Besides the whole crashing constantly thing of the previous day, I also, in my infinite wisdom after my cheap sidebags (from the UK apparently and not South Africa!) shredded, put a can of DEET spray in my duffel bag as part of my mildly futile attempt to repack my gear with 80 liters less of space. (I also ditched some things in the bush that I didn’t badly need - left myself with just the bare necessities). Of course the spray exploded everywhere, and melted everything made out of plastic and some synthetics and left me with a gooey mess all over my gear.
I did my best to clean stuff off before passing out, but left a lot of gear outside the tent to dry, figuring I would be alone until sunrise.
I was, but as soon as light broke, a group of guys on their way to either hunt or gather (not sure what two machetes among five guys accomplishes). They then spent the next 10 minutes pointing at each piece of gear and asking if they could have it - I said “no lo necessito” to each request (which is gringo Spanish but hey it’s close enough to Portuguese). After this typical example of how Western aid has trained all of Africa to beg from the white man (because all white people are rich and the only reason they come to Africa is to hand out stuff to the poor little black Africans), I got myself together and packed up my gear - slowly.

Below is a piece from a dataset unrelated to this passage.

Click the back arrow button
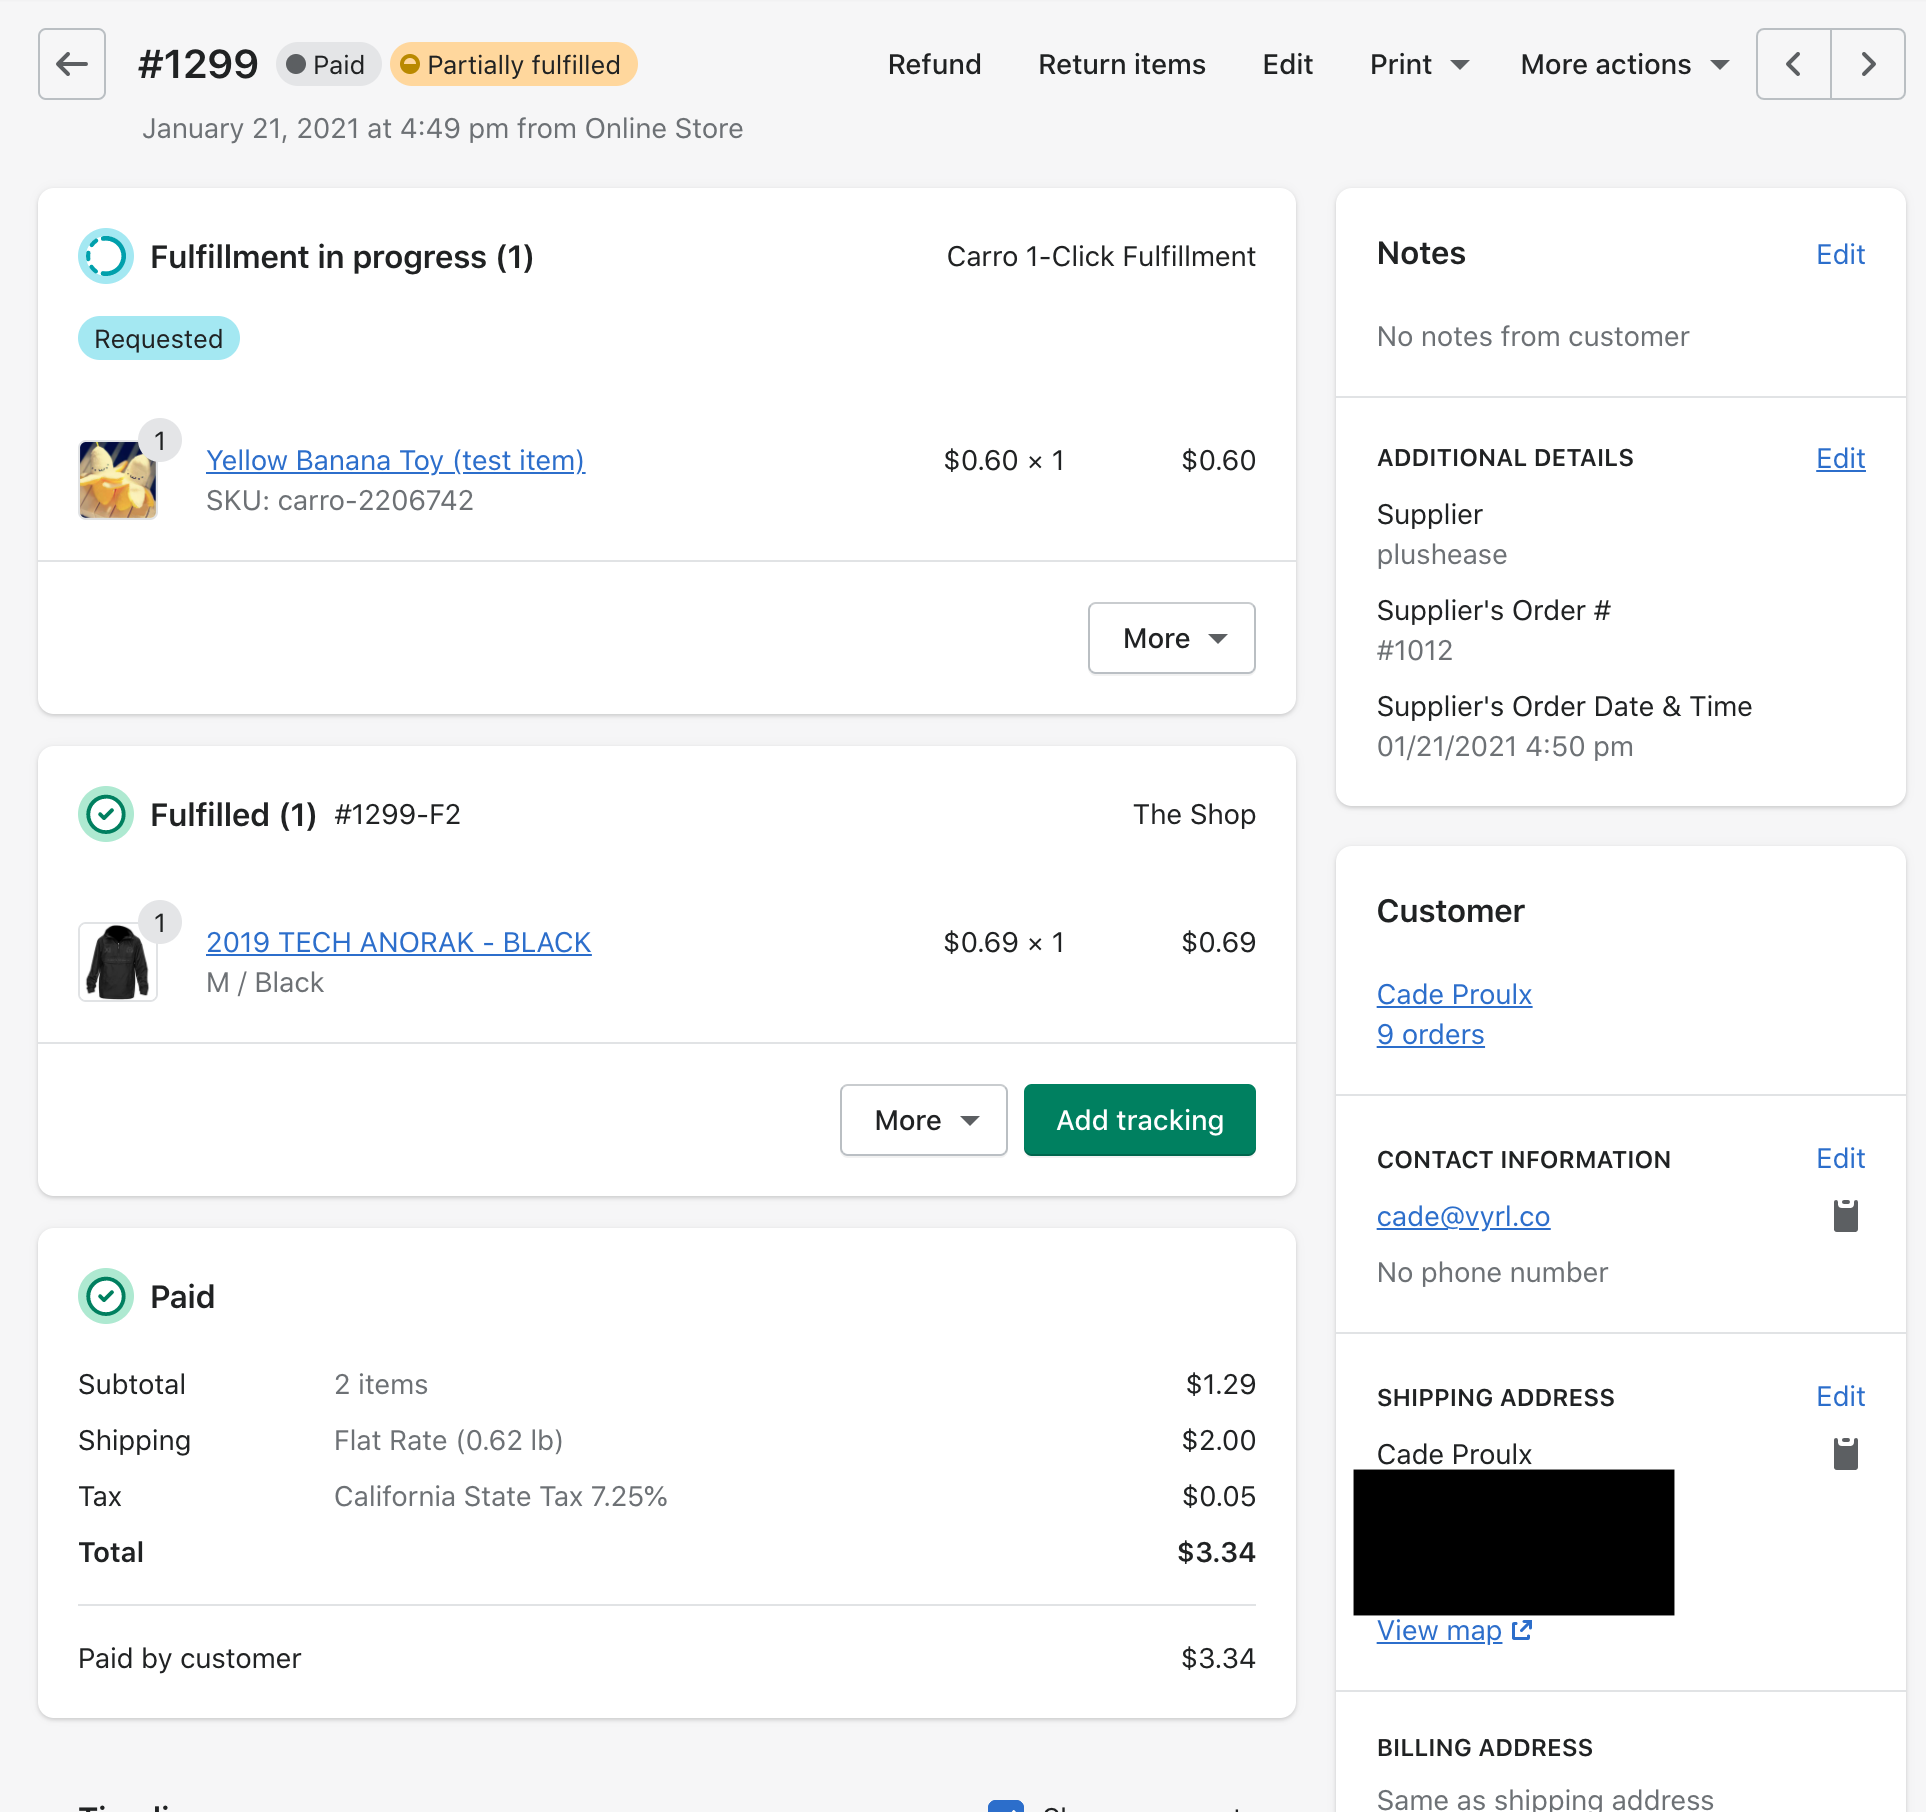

I then proceeded to crash my way all the way to the DRC border.
In between crashes, in my dehydration and dizziness, I flagged down another truck and was given a few oranges, some water, and a bread and mystery-meat sandwich. I was able to suck down the water and oranges, but after tearing into the sandwich with animal noises, after the first bite I promptly puked everything back up. Note to self - don’t eat meat sandwiches when suffering from exhaustion and dehydration.
I finally arrived at border as the sun was going down, but as is always the case in Africa, it wasn’t going to be a smooth process, and my body and my gear was in terrible.
More next time - but for now - here’s the the final tally of destruction from Luanda to the DRC border (which took my 2.5 days and was only about 200K!)
- 1 broken clutch lever
- 1 torn palm
- 2 sprained ankles (couldn’t walk right for about a week)
- 1 pulled ab muscle (couldn’t sit up properly)
- Countless deep tissue bruises
- 1 missing toenail
- At least a dozen blood blisters on my hands/arms
- Almost an hour in total trapped under the motorcycle
- Two completely shredded side bags























1 response so far ↓
1 Jon Wolfson // Oct 4, 2008 at 2:30 pm
Almost 2 weeks between entries???
I mean, come on, Dude. You set us all up to read these thrilling (really) diary entries then leave us to twitch, jerk and roll in agony from withdrawal pains for lack of at least a weekly fix. Your body damage is nothing compared to the injuries I suffered slamming into walls and furniture in the course of my spasms.
I could say you have “more balls than I do”, but you don’t. Yours are just bigger than mine.
On a more serious side, the pukes you experienced may have been from taking too much liquid in too short a period of time and had less to do with the sandwich.